Please return the listing exactly as it stands, skipping any pictures.

::::::::

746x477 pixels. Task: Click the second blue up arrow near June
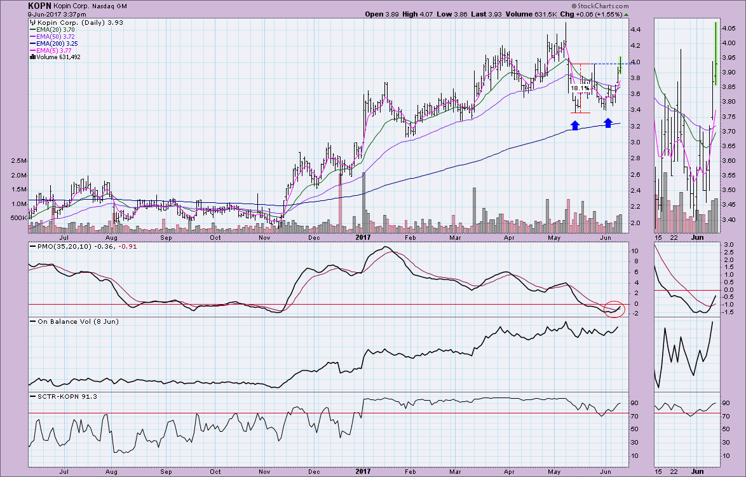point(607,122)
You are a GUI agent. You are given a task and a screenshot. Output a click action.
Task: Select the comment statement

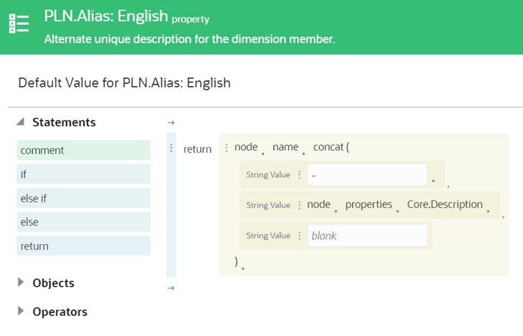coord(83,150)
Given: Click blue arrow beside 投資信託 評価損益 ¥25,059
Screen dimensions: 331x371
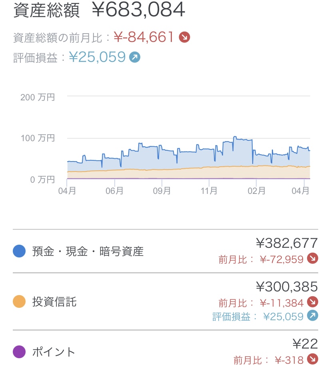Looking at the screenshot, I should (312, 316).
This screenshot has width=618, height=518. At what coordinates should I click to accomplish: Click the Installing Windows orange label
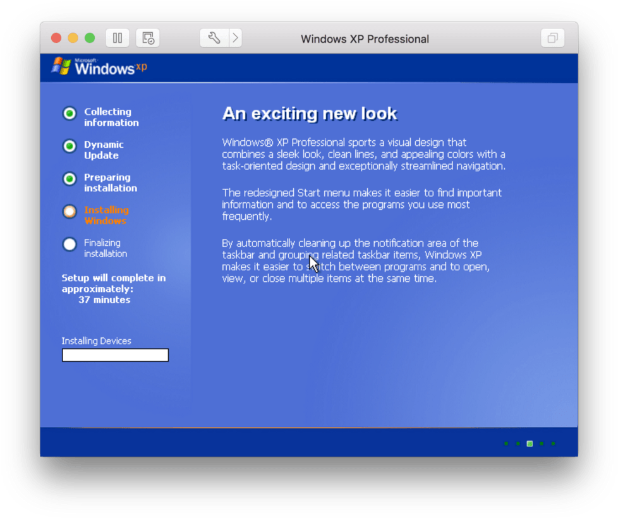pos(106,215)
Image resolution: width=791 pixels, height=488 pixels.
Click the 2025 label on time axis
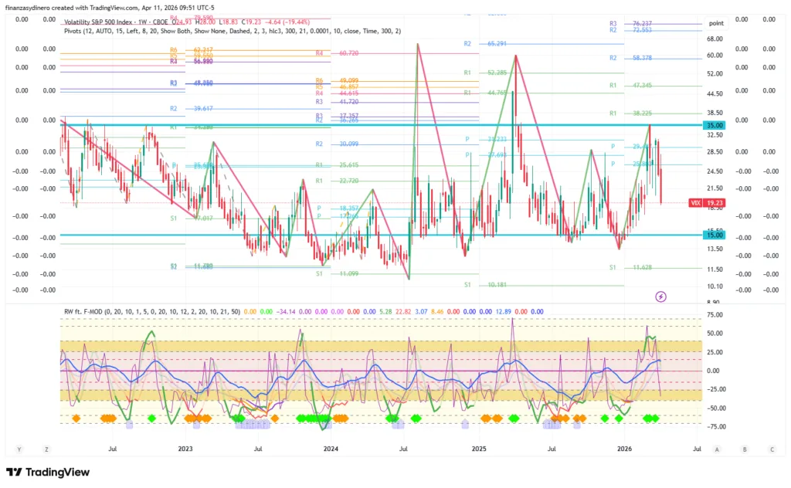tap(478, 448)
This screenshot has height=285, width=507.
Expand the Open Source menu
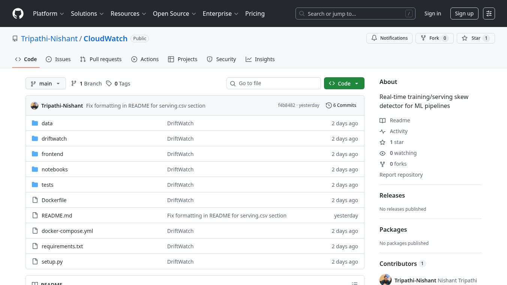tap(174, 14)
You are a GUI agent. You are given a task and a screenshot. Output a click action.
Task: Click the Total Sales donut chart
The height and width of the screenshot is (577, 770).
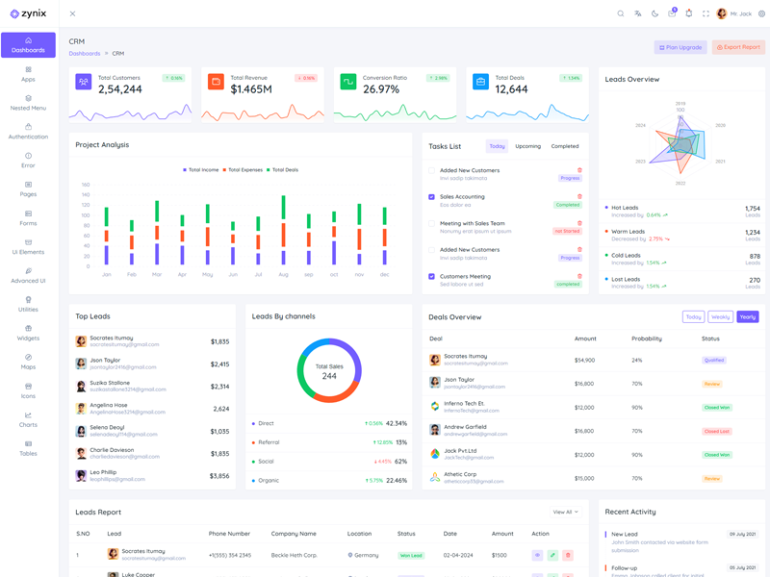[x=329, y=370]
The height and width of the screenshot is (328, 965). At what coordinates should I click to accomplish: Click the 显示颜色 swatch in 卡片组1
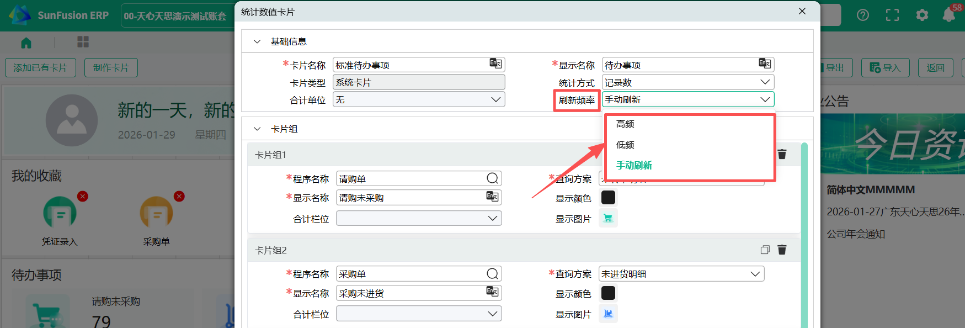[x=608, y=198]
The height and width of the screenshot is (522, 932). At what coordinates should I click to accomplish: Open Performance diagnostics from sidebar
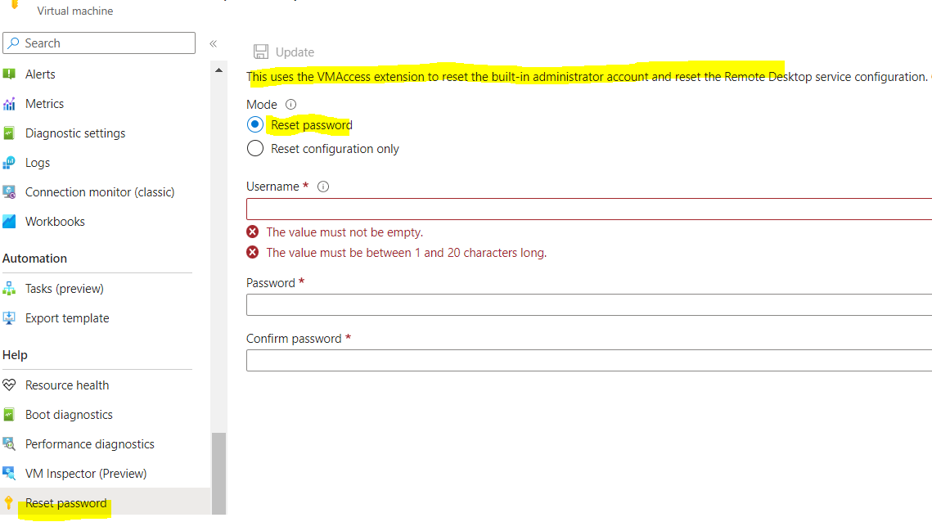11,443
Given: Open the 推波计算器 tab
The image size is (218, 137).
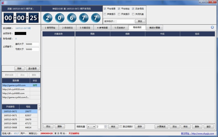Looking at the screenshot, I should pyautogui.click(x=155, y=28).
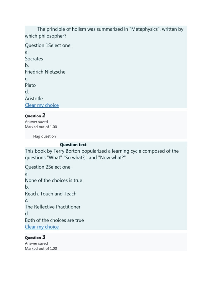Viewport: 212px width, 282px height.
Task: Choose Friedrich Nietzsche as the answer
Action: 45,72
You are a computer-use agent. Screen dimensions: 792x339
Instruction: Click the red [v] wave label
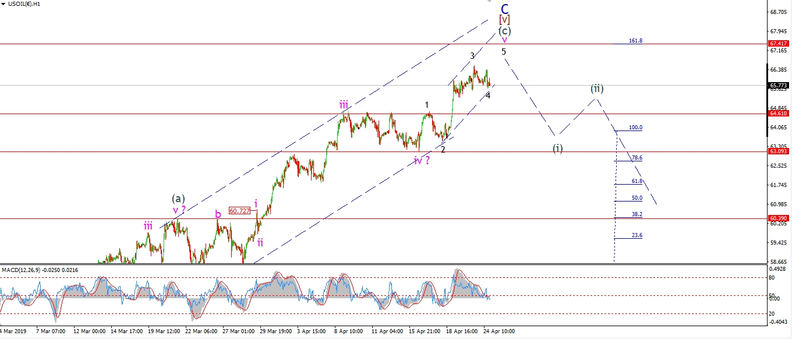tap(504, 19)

::::::::

Result for this task:
746x477 pixels. Task: Click the second blue up arrow near June
point(607,122)
You are a GUI agent. You are given a task and a screenshot. Output a click action.
Task: Select the comment statement

coord(83,150)
Given: Click blue arrow beside 投資信託 評価損益 ¥25,059
Screen dimensions: 331x371
Looking at the screenshot, I should (312, 316).
This screenshot has width=618, height=518. At what coordinates should I click to accomplish: Click the Installing Windows orange label
pos(106,215)
Image resolution: width=791 pixels, height=488 pixels.
Click the 2025 label on time axis
tap(478, 448)
This screenshot has height=285, width=507.
Expand the Open Source menu
tap(174, 14)
You are a GUI agent. You are given a task and a screenshot. Output a click action.
Task: Click the Total Sales donut chart
The height and width of the screenshot is (577, 770).
[x=329, y=370]
The height and width of the screenshot is (328, 965). At what coordinates should I click to accomplish: Click the 显示颜色 swatch in 卡片组1
[x=608, y=198]
The height and width of the screenshot is (522, 932). At what coordinates should I click to accomplish: Open Performance diagnostics from sidebar
11,443
Given: Open the 推波计算器 tab
The image size is (218, 137).
Looking at the screenshot, I should pyautogui.click(x=155, y=28).
Viewport: 212px width, 282px height.
Task: Choose Friedrich Nietzsche as the answer
Action: 45,72
You are a computer-use agent. Screen dimensions: 792x339
Instruction: Click the red [v] wave label
tap(504, 19)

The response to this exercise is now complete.